Financial considerations were unavoidable at this stage of the Dead's career — particularly after their manager Lenny Hart, drummer Mickey Hart's father, absconded with a substantial chunk of their assets. But the changes they made during the Workingman's Dead and American Beauty period were also an organic byproduct of their surroundings (for example, their friendship with Crosby Stills and Nash) and their ongoing musical development.
"There’s kind of a dual identity happening, you know what I mean? What we tried to do with the first bunch of records is to successfully transfer, you know, the live Grateful Dead sound to a record in the studio, but it never worked," Garcia told KPPC-FM in a 1970 interview.
"So, we tried making records in the studio and that didn’t work real good either," interjected guitarist Bob Weir.
"Right," nodded Garcia. "So, then we decide, 'Well, why don’t we do something that we can do in the studio and make it work?' And that’s what worked."
And it did work. If anything, the blend the Grateful Dead stirred up for American Beauty proved even more potent than it had with Workingman's Dead, producing a handful of songs (including "Box of Rain," "Sugar Magnolia," "Friend of the Devil," and the hit singles "Truckin'" and "Ripple") that stood among the band's finest. Befitting the record's sweetly ragged aesthetic, they even swapped instruments on "Box of Rain," with bassist Phil Lesh jumping to acoustic guitar while Garcia played piano.
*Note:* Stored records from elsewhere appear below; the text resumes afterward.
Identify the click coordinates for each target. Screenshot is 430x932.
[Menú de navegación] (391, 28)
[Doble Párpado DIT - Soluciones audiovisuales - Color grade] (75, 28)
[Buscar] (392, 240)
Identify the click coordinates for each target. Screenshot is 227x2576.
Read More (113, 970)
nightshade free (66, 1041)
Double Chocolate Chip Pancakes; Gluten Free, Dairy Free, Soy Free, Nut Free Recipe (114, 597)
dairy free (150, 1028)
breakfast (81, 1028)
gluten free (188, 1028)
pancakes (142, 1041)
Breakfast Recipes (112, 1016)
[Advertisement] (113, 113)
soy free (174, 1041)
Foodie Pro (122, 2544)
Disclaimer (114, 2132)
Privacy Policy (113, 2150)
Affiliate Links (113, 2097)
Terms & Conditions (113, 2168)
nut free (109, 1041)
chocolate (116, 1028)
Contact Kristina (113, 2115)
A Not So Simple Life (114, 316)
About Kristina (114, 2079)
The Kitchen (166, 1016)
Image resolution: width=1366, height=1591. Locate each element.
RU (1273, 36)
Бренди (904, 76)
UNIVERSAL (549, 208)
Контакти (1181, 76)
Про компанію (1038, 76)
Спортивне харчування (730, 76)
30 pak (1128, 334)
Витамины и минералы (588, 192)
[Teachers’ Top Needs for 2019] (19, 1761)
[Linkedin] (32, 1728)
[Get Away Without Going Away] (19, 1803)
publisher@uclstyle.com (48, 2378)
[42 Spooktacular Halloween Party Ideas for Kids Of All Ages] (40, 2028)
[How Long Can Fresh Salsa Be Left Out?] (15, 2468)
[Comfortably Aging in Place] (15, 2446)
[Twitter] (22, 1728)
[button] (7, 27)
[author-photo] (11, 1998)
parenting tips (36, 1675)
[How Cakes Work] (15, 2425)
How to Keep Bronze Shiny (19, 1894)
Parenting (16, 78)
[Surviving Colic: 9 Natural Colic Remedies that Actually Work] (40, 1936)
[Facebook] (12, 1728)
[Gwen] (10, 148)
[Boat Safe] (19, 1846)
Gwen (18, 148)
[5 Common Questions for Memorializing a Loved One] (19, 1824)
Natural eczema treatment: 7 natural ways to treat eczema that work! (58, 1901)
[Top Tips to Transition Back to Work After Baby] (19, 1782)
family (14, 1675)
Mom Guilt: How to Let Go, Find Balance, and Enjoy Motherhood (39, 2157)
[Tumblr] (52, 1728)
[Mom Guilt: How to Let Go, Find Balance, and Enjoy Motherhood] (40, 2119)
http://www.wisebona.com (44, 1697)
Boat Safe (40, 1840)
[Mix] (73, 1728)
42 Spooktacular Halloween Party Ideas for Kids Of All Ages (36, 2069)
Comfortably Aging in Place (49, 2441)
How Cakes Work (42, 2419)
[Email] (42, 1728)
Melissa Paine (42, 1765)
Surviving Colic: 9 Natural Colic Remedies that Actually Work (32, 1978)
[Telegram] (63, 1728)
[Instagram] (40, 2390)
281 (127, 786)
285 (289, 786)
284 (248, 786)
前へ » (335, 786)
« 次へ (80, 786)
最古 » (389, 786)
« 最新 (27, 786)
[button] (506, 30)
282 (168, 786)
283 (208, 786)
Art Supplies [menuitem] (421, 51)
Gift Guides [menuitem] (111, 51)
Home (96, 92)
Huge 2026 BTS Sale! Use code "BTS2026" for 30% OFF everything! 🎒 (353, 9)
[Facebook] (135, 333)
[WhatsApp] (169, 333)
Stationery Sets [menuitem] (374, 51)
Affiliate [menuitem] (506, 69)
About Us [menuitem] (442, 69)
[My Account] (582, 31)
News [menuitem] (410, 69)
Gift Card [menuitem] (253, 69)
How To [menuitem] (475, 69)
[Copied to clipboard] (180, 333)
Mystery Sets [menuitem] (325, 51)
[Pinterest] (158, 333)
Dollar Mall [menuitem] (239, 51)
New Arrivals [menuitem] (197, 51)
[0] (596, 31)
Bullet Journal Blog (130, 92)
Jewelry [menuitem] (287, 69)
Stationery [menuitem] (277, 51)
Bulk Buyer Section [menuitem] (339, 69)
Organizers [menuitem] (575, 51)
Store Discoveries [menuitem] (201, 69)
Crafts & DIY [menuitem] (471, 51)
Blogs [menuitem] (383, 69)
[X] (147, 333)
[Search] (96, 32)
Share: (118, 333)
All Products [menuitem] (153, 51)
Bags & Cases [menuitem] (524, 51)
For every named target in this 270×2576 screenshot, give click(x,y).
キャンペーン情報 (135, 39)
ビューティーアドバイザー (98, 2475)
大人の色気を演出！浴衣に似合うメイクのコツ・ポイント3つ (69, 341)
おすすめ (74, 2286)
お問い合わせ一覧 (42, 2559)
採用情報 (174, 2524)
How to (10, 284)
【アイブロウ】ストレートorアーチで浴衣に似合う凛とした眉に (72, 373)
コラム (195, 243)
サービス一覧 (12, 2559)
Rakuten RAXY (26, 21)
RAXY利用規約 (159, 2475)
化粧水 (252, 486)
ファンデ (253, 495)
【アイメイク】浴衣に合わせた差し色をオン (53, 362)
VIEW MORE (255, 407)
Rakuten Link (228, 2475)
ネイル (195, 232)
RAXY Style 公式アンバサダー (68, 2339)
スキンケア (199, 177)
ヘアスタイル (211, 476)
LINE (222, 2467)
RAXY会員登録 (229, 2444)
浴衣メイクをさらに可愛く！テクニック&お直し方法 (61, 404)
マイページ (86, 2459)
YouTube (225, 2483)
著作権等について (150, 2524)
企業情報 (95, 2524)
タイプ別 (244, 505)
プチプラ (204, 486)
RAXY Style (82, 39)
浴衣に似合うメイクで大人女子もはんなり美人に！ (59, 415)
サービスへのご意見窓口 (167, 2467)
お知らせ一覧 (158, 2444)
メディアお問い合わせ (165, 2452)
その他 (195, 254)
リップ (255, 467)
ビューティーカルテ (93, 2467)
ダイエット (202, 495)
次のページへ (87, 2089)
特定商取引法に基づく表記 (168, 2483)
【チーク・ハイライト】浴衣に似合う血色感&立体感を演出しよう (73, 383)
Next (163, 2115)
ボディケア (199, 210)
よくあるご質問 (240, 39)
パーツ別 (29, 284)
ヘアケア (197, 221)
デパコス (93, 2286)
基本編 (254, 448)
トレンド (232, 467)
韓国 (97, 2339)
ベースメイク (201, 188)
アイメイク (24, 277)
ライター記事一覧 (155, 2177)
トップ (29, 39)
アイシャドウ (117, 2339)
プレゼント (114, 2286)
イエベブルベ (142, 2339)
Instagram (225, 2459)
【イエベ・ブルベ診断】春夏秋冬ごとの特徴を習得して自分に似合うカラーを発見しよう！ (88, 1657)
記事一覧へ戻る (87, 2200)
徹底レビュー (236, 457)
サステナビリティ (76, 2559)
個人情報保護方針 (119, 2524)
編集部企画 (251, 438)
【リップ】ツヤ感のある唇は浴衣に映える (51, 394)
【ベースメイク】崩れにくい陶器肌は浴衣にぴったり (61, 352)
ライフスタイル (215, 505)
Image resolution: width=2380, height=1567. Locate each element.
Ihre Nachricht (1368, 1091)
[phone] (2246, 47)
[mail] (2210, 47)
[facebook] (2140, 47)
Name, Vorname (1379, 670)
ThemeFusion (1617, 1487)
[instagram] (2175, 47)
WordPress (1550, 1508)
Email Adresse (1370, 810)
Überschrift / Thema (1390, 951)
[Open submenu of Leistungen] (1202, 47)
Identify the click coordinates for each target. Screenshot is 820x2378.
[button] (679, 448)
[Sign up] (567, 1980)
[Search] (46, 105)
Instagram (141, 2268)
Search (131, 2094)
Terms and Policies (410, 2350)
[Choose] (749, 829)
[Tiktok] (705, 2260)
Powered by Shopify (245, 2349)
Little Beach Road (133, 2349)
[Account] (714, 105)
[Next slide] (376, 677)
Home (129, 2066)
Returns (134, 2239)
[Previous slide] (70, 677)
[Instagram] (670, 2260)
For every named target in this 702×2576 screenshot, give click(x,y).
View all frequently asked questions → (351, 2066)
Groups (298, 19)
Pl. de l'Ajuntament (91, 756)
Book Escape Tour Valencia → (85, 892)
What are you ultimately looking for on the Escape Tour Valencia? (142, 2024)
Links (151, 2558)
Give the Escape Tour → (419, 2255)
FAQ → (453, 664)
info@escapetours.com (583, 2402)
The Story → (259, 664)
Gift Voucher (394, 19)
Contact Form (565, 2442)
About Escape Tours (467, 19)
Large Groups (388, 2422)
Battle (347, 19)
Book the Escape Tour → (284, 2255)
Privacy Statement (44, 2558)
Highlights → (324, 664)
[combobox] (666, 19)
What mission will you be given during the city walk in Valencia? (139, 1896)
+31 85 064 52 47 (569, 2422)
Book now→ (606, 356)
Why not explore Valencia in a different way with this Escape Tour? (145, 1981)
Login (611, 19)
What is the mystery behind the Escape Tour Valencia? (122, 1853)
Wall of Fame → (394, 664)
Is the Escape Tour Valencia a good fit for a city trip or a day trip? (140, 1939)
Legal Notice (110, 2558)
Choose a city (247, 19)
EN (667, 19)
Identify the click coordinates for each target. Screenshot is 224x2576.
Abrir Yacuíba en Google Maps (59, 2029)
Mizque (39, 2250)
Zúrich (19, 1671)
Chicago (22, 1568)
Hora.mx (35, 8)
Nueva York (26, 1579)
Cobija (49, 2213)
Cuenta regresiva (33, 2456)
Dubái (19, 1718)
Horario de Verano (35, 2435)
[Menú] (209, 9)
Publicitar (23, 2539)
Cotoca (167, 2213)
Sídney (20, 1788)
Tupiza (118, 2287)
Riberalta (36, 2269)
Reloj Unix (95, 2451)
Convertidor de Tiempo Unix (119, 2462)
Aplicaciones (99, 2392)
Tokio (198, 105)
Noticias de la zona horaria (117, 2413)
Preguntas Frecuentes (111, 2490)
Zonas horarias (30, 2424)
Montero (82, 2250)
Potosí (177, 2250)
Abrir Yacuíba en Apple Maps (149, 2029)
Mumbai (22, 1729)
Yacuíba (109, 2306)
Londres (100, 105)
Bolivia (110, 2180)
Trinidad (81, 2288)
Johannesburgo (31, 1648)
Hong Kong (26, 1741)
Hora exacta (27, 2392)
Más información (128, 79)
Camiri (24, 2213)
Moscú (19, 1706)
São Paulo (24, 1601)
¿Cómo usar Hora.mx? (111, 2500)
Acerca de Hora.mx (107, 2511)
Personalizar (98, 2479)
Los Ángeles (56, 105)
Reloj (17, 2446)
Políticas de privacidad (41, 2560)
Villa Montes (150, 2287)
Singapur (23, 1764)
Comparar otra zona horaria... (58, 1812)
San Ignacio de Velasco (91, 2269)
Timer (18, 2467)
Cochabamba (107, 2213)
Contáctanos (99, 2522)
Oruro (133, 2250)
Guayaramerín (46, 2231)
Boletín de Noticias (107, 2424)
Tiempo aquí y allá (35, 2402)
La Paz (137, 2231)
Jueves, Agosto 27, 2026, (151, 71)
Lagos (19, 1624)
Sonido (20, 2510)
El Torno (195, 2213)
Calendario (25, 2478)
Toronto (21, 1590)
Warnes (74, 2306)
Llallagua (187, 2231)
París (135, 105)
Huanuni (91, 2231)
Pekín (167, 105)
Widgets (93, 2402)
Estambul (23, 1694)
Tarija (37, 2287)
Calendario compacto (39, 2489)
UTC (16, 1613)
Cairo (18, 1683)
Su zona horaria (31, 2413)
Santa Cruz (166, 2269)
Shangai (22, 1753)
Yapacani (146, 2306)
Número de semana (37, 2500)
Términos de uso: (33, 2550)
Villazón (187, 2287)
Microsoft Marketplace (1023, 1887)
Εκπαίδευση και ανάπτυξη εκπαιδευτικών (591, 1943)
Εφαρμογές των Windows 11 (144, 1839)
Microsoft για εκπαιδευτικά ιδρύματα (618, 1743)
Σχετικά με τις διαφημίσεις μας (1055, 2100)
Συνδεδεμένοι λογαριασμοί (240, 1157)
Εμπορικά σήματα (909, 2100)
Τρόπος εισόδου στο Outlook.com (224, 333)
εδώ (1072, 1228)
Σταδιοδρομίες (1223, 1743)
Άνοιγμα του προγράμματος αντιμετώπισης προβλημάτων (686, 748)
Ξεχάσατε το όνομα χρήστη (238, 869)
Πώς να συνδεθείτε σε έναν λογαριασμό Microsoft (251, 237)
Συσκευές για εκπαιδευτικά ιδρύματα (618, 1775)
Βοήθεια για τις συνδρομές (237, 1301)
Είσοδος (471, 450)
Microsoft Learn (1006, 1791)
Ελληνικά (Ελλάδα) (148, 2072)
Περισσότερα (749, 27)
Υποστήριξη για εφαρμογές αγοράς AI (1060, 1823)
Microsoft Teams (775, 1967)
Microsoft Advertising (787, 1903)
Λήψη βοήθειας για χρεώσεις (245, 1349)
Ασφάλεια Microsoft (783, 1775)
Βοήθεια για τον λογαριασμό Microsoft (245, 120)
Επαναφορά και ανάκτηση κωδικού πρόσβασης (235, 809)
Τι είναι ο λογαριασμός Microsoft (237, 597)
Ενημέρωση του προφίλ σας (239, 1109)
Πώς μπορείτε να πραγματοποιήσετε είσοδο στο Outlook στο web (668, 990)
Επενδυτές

Listen to the Grateful Dead Perform 'Ripple'
As much harmony as they found while playing together, however, it proved hard to come by once the music stopped. The Grateful Dead struggled through a variety of personal issues during the making of American Beauty, including Mickey Hart's marked withdrawal following his father's malfeasance.
Estranged from the band, he retreated to his home and started what turned into a four-year hiatus. Hart played on the album, but his presence was greatly reduced.
"The road was hard for me," Hart told David Browne in So Many Roads: The Life and Times of the Grateful Dead. "It was getting really difficult with all the drugs and stuff. I did everything everyone was doing. I didn’t go off the deep end, but I tried everything."
Hard as things were for Hart, he was far from alone with his troubles. "Every bad thing that could happen while we were recording happened. It was just one diabolical bummer after another," Garcia said immediately prior to American Beauty's release. "Phil’s father died of cancer. My mother died in an automobile accident. One of Mickey’s old lady’s kids was killed on a bicycle. It was just like there was death happening, cascades of weird s– falling down around our ears."
Yet, out of all that turmoil, the Grateful Dead produced what's commonly held up as one of their finest records — half of a two-album salvo that took a band known for its live performances and distilled the best and brightest aspects of their capabilities as a studio unit. Once again, the band had a Top 30 hit on its hands, and cemented a period of chart success that continued, off and on, for the rest of the group's career. They'd release bigger hits and wander further musically afield, but American Beauty has always remained a highlight of the Grateful Dead discography.
"So, there we were in the studio, creating this thing, pullin’ together, and because we managed to get off under those circumstances the music has a certain quality," Garcia mused. "It has some of the first things I’ve written, and that we’ve performed as a band, that in my opinion are genuinely beautiful."